§ Objective
Put all the items below into a numbered list, leaving out any blank lines.

begin Data for the task

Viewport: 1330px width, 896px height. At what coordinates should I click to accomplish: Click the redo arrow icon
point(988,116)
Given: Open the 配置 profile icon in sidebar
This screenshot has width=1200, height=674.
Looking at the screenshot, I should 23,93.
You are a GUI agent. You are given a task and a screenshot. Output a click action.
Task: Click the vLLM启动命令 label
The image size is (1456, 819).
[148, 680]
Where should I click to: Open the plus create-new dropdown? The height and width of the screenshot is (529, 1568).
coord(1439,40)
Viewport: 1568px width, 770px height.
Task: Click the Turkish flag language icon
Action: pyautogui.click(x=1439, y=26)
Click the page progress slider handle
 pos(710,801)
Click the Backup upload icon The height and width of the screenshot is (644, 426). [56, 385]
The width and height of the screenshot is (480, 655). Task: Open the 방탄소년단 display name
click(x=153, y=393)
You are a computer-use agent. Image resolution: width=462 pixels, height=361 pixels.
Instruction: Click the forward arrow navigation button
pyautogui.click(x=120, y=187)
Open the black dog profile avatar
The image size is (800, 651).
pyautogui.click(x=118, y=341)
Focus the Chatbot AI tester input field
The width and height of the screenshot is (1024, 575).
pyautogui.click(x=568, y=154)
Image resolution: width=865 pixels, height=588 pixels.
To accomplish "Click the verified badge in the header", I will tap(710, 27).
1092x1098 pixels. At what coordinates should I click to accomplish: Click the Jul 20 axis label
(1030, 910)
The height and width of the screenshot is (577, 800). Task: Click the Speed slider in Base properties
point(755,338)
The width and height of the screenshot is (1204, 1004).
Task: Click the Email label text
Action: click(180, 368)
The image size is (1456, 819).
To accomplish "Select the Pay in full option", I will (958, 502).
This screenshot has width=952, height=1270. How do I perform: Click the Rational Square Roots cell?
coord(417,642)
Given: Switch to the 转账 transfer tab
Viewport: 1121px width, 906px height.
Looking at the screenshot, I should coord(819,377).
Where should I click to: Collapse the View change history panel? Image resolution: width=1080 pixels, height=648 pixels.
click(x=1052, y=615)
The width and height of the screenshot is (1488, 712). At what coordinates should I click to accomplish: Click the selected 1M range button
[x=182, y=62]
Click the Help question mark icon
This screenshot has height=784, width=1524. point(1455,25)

end Data for the task

§ Task result
1. Viewport: 1330px width, 896px height. At what coordinates should I click to accomplish: Click the redo arrow icon
2. point(988,116)
3. Given: Open the 配置 profile icon in sidebar
4. This screenshot has width=1200, height=674.
5. Looking at the screenshot, I should 23,93.
6. You are a GUI agent. You are given a task and a screenshot. Output a click action.
7. Task: Click the vLLM启动命令 label
8. The image size is (1456, 819).
9. [148, 680]
10. Where should I click to: Open the plus create-new dropdown? The height and width of the screenshot is (529, 1568).
11. coord(1439,40)
12. Viewport: 1568px width, 770px height.
13. Task: Click the Turkish flag language icon
14. Action: pyautogui.click(x=1439, y=26)
15. Click the page progress slider handle
16.  pos(710,801)
17. Click the Backup upload icon The height and width of the screenshot is (644, 426). [56, 385]
18. The width and height of the screenshot is (480, 655). Task: Open the 방탄소년단 display name
19. click(x=153, y=393)
20. You are a computer-use agent. Image resolution: width=462 pixels, height=361 pixels.
21. Instruction: Click the forward arrow navigation button
22. pyautogui.click(x=120, y=187)
23. Open the black dog profile avatar
24. The image size is (800, 651).
25. pyautogui.click(x=118, y=341)
26. Focus the Chatbot AI tester input field
27. The width and height of the screenshot is (1024, 575).
28. pyautogui.click(x=568, y=154)
29. Image resolution: width=865 pixels, height=588 pixels.
30. To accomplish "Click the verified badge in the header", I will tap(710, 27).
31. 1092x1098 pixels. At what coordinates should I click to accomplish: Click the Jul 20 axis label
32. (1030, 910)
33. The height and width of the screenshot is (577, 800). Task: Click the Speed slider in Base properties
34. point(755,338)
35. The width and height of the screenshot is (1204, 1004).
36. Task: Click the Email label text
37. Action: click(180, 368)
38. The image size is (1456, 819).
39. To accomplish "Select the Pay in full option", I will (958, 502).
40. This screenshot has width=952, height=1270. How do I perform: Click the Rational Square Roots cell?
41. coord(417,642)
42. Given: Switch to the 转账 transfer tab
43. Viewport: 1121px width, 906px height.
44. Looking at the screenshot, I should coord(819,377).
45. Where should I click to: Collapse the View change history panel? Image resolution: width=1080 pixels, height=648 pixels.
46. click(x=1052, y=615)
47. The width and height of the screenshot is (1488, 712). At what coordinates should I click to accomplish: Click the selected 1M range button
48. [x=182, y=62]
49. Click the Help question mark icon
50. This screenshot has height=784, width=1524. point(1455,25)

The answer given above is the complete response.